Bug 258751

Summary: race between pfi_kkif_update() and if_addgroup()
Product: Base System Reporter: Mark Johnston <markj>
Component: kernAssignee: freebsd-pf (Nobody) <pf>
Status: New ---    
Severity: Affects Only Me CC: emaste, kp, pi
Priority: ---    
Version: CURRENT   
Hardware: Any   
OS: Any   

Description Mark Johnston freebsd_committer freebsd_triage 2021-09-27 19:32:08 UTC
We have the following syzbot report:
https://syzkaller.appspot.com/bug?id=6698f3333928ca407039fd0bbe9238983681936f

The crash happened right after the fuzzer started, at a point where it would have been creating a number of tun interfaces for packet injection.  I suspect the following race is possible:

- Thread 1 creates a tun interface, which is automatically added to an interface group.  if_addgroup() creates the new interface group and adds the new interface to it.  Then it drops locks before generating the group_attach_event event, and is preempted.
- Thread 2 creates a second tun interface.  The group is already created so the group_attach_event event handlers do not run.
- Thread 2 assigns an interface address.  This runs ifaddr_event event handlers, including pfi_ifaddr_event(), which calls pfi_kkif_update().  pfi_kkif_update() recurses and is called on the new interface's containing groups, including the one that thread 1 is still constructing.
- Thread 2 panics: thread 1 has created the group but the ifg_pf_kif field is uninitialized.

We could modify if_addgroup() to initialize the ifg_pf_kif field to NULL, and modify pfi_kkif_update() to handle a NULL ifg_pf_kif, but I'm not sure that this is correct.
Comment 1 Kristof Provost freebsd_committer freebsd_triage 2021-09-29 15:19:59 UTC
That looks like a plausible issue, yes.

Arguably we should be running the event handler under the IFNET_WLOCK to ensure this sort of order reversal doesn't happen. I'm sure that'd have all sorts of other problems though.

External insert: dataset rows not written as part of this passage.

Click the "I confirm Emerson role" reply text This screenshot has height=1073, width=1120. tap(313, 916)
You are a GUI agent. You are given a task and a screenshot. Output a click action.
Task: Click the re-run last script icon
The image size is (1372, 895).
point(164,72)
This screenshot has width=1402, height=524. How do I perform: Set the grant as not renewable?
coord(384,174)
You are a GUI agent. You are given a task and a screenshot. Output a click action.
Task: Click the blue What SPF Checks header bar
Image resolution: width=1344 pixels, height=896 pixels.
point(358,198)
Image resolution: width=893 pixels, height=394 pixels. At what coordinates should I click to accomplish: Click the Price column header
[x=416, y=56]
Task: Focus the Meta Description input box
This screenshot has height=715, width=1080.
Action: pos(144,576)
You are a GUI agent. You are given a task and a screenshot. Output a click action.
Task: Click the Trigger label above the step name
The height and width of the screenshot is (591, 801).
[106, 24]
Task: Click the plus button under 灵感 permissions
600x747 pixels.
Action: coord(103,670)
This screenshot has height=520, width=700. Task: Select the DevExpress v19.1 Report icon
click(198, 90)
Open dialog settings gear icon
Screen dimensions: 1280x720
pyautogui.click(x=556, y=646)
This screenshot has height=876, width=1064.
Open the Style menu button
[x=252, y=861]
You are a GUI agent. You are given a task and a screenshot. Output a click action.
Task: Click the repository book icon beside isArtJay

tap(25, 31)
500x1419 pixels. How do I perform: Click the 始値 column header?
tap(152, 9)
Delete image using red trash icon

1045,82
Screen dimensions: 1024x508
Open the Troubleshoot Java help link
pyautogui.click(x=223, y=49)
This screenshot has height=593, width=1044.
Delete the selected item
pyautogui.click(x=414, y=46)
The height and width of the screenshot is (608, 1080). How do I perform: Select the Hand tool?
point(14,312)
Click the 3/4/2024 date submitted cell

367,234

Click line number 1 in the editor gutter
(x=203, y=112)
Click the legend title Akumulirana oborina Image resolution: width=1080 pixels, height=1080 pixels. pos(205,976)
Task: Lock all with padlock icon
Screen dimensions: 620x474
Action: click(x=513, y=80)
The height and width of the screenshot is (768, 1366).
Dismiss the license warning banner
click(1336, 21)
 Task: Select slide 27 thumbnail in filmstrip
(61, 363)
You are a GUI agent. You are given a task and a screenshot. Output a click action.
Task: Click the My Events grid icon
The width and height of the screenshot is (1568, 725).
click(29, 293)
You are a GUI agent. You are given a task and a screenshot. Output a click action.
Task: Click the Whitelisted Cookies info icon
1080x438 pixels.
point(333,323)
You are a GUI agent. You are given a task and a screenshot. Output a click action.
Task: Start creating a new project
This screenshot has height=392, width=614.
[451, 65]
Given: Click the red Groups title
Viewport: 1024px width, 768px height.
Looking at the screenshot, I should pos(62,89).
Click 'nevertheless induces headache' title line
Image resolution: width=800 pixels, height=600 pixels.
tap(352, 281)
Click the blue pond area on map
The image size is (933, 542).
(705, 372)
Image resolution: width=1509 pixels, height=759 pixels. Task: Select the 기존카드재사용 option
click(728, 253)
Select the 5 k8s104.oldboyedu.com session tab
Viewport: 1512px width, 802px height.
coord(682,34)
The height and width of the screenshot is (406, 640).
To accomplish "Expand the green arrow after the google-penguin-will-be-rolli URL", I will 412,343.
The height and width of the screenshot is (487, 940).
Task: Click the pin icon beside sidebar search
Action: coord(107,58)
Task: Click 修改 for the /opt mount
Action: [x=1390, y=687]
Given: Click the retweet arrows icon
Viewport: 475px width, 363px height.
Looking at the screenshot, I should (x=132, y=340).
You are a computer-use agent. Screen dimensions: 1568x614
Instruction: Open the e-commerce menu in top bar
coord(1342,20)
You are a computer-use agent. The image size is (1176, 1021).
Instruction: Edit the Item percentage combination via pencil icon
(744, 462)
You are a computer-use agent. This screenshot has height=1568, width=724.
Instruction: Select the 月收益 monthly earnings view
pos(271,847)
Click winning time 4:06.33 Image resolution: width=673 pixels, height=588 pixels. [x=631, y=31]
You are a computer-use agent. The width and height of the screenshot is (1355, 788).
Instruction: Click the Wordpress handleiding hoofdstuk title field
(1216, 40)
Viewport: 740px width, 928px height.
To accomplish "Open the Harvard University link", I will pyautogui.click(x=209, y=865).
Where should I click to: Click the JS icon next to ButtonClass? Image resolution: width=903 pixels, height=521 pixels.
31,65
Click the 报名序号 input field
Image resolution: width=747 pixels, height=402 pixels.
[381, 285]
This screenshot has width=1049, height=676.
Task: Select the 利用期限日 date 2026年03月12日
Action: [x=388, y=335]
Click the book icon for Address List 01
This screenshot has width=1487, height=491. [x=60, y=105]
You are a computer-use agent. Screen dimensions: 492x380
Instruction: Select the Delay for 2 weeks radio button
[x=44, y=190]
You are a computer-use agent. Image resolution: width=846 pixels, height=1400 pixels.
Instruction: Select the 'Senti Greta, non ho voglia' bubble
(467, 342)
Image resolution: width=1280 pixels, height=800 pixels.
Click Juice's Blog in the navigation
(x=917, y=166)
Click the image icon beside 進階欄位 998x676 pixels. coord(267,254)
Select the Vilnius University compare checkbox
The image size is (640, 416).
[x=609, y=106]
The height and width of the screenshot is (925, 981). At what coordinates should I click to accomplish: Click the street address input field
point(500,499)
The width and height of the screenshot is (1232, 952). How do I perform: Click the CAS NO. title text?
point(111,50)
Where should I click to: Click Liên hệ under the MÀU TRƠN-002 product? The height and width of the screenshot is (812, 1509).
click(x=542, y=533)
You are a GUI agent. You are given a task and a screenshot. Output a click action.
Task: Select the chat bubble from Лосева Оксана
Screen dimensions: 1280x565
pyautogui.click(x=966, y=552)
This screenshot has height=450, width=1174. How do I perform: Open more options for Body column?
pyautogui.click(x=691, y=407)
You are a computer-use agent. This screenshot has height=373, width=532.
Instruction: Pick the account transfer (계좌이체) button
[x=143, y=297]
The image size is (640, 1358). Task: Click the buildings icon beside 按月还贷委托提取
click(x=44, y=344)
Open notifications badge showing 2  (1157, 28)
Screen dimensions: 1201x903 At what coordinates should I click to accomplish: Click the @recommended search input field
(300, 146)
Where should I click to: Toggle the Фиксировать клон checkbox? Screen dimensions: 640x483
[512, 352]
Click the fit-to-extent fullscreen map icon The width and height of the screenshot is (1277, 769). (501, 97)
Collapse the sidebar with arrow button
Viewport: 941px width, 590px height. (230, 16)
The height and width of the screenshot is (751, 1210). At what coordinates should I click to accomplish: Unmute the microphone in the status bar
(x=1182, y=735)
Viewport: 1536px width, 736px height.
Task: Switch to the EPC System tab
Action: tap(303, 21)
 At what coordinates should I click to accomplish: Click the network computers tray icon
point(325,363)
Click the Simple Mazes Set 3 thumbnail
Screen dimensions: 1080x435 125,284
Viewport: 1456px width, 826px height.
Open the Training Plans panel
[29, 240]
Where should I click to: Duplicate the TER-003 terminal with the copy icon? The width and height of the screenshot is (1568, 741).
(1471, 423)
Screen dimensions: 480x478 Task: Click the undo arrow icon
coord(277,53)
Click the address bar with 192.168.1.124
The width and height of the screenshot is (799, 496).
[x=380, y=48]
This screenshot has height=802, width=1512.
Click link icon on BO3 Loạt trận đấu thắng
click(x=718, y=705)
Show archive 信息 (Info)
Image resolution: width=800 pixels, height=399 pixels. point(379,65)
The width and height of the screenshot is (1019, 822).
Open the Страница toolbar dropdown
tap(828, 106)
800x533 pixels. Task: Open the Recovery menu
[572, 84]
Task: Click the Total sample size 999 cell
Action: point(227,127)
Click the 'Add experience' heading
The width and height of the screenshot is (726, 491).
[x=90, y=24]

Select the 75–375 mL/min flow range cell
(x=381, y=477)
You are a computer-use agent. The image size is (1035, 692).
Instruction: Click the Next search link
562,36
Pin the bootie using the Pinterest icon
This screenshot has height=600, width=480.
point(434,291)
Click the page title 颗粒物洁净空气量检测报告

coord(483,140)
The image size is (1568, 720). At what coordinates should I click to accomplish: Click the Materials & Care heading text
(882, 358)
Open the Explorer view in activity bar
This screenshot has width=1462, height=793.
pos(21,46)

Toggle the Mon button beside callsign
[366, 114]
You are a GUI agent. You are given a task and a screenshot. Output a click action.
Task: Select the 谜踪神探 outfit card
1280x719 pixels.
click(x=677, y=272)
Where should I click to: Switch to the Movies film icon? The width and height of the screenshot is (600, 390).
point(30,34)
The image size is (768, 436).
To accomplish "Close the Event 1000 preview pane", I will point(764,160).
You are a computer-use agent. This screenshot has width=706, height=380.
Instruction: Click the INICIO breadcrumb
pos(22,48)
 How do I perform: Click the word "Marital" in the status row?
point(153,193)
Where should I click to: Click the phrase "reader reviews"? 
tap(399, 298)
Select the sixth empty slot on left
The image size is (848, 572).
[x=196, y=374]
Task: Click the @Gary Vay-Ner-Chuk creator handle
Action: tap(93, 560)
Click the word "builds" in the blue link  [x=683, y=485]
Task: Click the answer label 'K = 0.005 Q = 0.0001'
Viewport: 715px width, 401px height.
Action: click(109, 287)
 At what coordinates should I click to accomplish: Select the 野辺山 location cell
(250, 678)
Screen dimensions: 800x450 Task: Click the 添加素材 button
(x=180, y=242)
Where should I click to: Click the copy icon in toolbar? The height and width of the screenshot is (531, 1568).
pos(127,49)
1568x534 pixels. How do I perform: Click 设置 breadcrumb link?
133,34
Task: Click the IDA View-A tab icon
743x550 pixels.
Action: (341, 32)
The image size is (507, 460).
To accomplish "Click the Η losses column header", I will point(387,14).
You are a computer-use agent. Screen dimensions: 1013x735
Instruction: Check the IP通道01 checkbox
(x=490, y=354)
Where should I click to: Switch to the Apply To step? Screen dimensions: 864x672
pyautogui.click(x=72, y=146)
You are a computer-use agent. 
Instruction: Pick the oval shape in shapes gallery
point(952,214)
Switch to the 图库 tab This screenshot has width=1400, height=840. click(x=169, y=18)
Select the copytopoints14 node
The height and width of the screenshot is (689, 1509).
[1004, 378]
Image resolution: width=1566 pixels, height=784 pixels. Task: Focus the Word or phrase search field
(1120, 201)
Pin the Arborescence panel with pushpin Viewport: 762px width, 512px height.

Initialising ifg_pf_kif to NULL and skipping such groups in pfi_kkif_update() would at least avoid the panic, but I suspect it'd leave pf subtly out of sync with the real interface state (and address assignments), which is going to cause very subtle and impossible to debug problems of its own. We'd probably avoid those if we called pfi_kkif_update() from pfi_kkif_attach(), but the last time I touched if groups for pf it took a year for the fallout to settle.